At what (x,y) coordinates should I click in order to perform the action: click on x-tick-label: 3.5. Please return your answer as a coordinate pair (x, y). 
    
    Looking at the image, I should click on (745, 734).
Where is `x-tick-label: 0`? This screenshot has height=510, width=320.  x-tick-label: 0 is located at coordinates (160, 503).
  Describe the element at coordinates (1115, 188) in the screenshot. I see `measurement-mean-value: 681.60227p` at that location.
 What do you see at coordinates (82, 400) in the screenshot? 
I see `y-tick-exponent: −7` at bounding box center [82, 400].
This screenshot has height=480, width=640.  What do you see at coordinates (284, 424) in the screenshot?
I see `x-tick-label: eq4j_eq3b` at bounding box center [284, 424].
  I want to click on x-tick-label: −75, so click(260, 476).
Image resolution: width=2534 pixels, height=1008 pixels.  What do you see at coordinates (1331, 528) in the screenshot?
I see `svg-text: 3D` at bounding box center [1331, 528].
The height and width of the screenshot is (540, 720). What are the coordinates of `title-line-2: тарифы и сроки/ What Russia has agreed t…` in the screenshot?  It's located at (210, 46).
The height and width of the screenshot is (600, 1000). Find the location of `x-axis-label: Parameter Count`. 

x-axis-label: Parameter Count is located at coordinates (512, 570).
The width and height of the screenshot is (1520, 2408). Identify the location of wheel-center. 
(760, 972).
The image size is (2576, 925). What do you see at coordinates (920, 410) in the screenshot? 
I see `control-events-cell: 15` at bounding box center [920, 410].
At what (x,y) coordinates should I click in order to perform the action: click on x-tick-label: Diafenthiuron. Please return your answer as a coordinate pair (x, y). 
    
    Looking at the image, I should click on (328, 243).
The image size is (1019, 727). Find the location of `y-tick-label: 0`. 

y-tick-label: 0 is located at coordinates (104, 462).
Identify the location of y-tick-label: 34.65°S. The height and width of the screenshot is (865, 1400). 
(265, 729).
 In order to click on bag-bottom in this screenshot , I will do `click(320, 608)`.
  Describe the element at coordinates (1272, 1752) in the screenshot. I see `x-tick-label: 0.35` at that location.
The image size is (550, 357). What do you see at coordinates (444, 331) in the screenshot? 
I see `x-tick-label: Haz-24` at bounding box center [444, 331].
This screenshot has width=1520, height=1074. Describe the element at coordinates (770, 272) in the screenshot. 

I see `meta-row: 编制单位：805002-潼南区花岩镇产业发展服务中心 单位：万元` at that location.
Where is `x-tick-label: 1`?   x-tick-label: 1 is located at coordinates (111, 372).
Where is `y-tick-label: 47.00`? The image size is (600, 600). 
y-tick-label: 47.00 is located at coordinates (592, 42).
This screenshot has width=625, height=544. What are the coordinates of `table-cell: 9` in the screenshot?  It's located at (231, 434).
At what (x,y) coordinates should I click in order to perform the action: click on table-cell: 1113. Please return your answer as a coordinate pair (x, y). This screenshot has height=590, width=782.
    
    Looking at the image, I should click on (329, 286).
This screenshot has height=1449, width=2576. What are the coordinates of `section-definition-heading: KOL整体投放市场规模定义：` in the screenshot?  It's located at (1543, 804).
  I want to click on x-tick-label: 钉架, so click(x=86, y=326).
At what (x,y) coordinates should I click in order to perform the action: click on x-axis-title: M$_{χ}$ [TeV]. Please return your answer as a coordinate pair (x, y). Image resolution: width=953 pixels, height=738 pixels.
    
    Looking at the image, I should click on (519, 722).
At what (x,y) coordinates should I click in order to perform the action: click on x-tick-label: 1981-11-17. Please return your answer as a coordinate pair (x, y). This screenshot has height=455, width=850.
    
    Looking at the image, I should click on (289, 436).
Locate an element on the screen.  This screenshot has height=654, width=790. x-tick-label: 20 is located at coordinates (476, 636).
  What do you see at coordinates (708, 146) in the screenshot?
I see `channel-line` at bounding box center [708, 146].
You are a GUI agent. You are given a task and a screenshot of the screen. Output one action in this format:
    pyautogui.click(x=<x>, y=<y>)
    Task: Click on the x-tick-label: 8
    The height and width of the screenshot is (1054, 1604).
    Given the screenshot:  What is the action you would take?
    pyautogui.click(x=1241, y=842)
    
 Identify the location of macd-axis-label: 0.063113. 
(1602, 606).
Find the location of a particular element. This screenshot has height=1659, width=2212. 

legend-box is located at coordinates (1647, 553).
== == ==
• **What this task involves**
Reproduce, character for character, the items from the line containing "This screenshot has width=625, height=544." through the line containing "This screenshot has height=1449, width=2576.", with both of those lines included.

• **Answer section**
This screenshot has width=625, height=544. What are the coordinates of `table-cell: 9` in the screenshot?  It's located at (231, 434).
At what (x,y) coordinates should I click in order to perform the action: click on table-cell: 1113. Please return your answer as a coordinate pair (x, y). This screenshot has height=590, width=782.
    
    Looking at the image, I should click on (329, 286).
This screenshot has height=1449, width=2576. What are the coordinates of `section-definition-heading: KOL整体投放市场规模定义：` in the screenshot?  It's located at (1543, 804).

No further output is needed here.